Researchers from Hong Kong Baptist University (HKBU) have invented a nanostructure that can stimulate neural stem cells to differentiate into nerve cells. They found that the transplantation of these nerve cells into rats with Parkinson's disease progressively improved their symptoms, with the new cells replacing damaged nerve cells around the transplantation site. This novel invention provides promising insights into stem cell therapies and offers hope of a new treatment for Parkinson's disease.
Using stem cells to treat Parkinson's disease
Parkinson's disease is one of the most common neurodegenerative diseases. It is commonly diagnosed in people over the age of 60. It arises from the degeneration of dopaminergic neurons (i.e., dopamine-producing nerve cells) in the substantia nigra, a complex and critical region of the brain. This results in impaired body movement and issues with the body's motor systems, with common symptoms including shaking and difficulty with walking.
While current treatments cannot cure Parkinson's disease completely, stem cell therapy is one of the most promising potential treatments.
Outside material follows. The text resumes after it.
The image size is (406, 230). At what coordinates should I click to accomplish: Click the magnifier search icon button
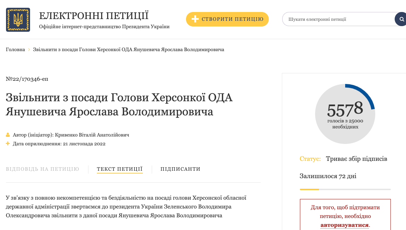tap(401, 19)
It involves cultivating stem cells for differentiation into new and healthy cells, tissues or organs which can then be transplanted to human body to replace damaged or dead cells.
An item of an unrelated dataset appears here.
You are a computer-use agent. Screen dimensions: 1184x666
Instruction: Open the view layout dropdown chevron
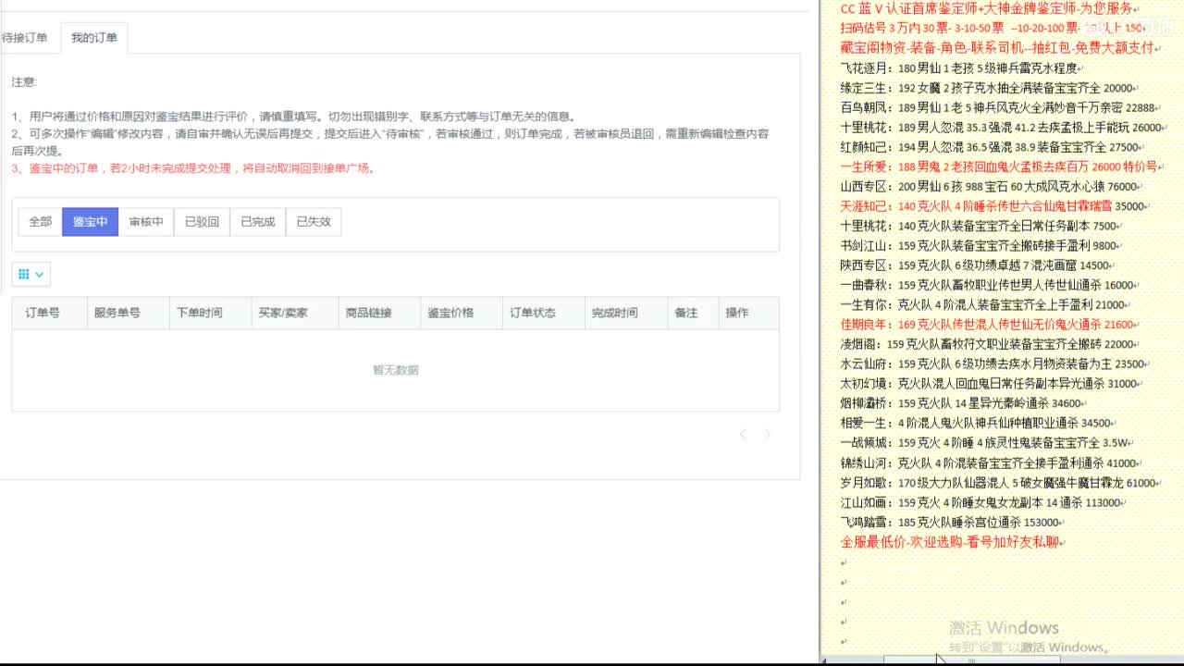[x=38, y=274]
Conventional stem cell culturing techniques require a large number of additional growth factors in a culture medium. The chemicals used may stimulate the growth of cancer cells and increase the risk of developing tumours after transplantation to human body. Besides, the brain‐like structures obtained from this method usually poorly resemble their counterparts in the brain. Efficiency of the conventional culturing techniques is low as the process spans more than a month, resulting in a high risk of contamination.
Reducing differentiation time and cancer risk
The pioneering nanomatrix, developed by a research team led by Professor Ken Yung Kin-lam, Professor of the Department of Biology and Dr Jeffery Huang Zhifeng, Associate Professor of the Department of Physics at HKBU, can induce the rapid and specific differentiation of neural stem cells into miniature substantia nigra-like structures (mini-SNLSs). These mini-SNLSs mainly comprise of dopaminergic neurons and they can replace the damaged or degenerated cells in the substantia nigra in the brain.
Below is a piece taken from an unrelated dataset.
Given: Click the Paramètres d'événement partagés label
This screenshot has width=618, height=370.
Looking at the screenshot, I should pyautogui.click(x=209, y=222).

The nanomatrix consists of a silica plate coated with a nanostructure layer. Thickness of the nanomatrix is only 550 to 730 nm, yet there are trillions of nanozigzag structures on the surface which can initiate the growth of neural stem cells into mini-SNLSs without the use of chemical growth factors.
"When the neural stem cells come into physical contact with our tailor-made nanozigzag matrix in vitro, the 'physical massage' can induce the cells to differentiate rapidly into the desired dopaminergic neurons. A self-organised mini-brain-like structure can be developed in only two weeks with risk of carcinogenesis substantially reduced," said Dr Huang.
Encouraging results in rat models
The research team carried out further laboratory tests with mini-SNLSs in a rat model. They transplanted mini-SNLSs cultured with the nanozigzag matrix into the brains of rats with Parkinson's disease that exhibited severe motor asymmetry and rotation, which are major symptoms of Parkinson's disease.
Starting from the 8th week after the transplantation, all rats showed improvements and a progressive reduction in rotation. In the 18th week, dopaminergic neurons were seen and widely spread around the primary transplantation site. In addition, no tumour‐like characteristics were detected. In contrast, rats in the control group without transplantation showed no signs of improvement.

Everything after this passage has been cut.